I - L’oppression coloniale et le fossé entre les communautés
A) Le dépouillement et l’expulsion des petits propriétaires autochtones
Le système colonial dépouille les autochtones de leurs biens et de leurs droits. Il exploite la misère des populations locales victimes
des épidémies. « En ces années…s’effacer. » (p. 12)
Il a même recours à des moyens criminels pour dépouiller les propriétaires arabes de leurs terres. Le grand-père de Younes, ruiné par
les épidémies et la vie que menaient certains de ses fils, avait déjà dû hypothéquer ses terres : « Ton grand-père... créanciers. » (p. 87)

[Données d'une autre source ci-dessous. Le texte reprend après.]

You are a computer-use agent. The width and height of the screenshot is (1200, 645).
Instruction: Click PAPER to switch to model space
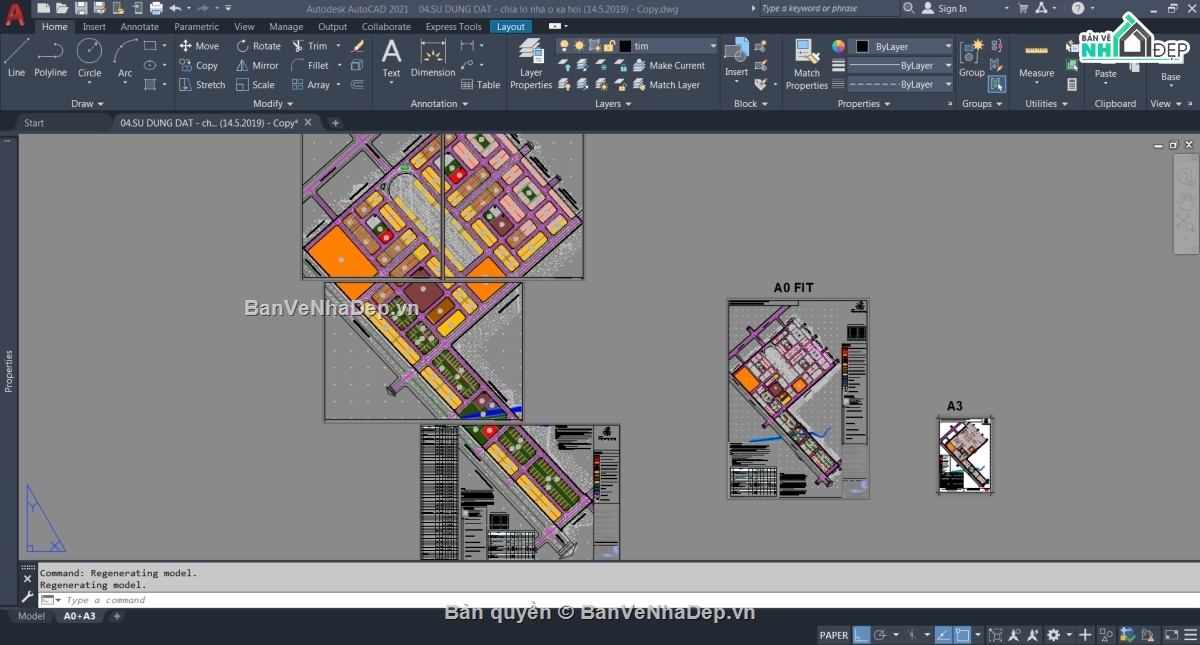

Son père mène un combat désespéré pour sauver la propriété familiale : « Ton père…autrement. » (p. 87) et « Criblé de dettes… entêtement. » (p. 13)
L’hypothèque des terres permet aux colons de s’en emparer à bref délai comme le déplore l’oncle Mahi en regrettant que son frère n’ait pas fait appel
à son aide financière : « Tu aurais pu…rouler à ton tour. » (p.28) Le récit suggère que, pour aider le destin, les colons n’écartent pas des procédés
criminels. L’incendie des moissons qui devaient sauver Issa n’a rien d’accidentel. Le marchand rencontré sur le chemin de l’exil l’indique :
« Lorsque j’ai vu…leurs démons » (p. 20-21) Le dénouement survient inexorablement avec la venue du Caïd et d’un colon qui s’approprie
légalement les terres du propriétaire endetté : « Une semaine… l’approcher. » (p.18)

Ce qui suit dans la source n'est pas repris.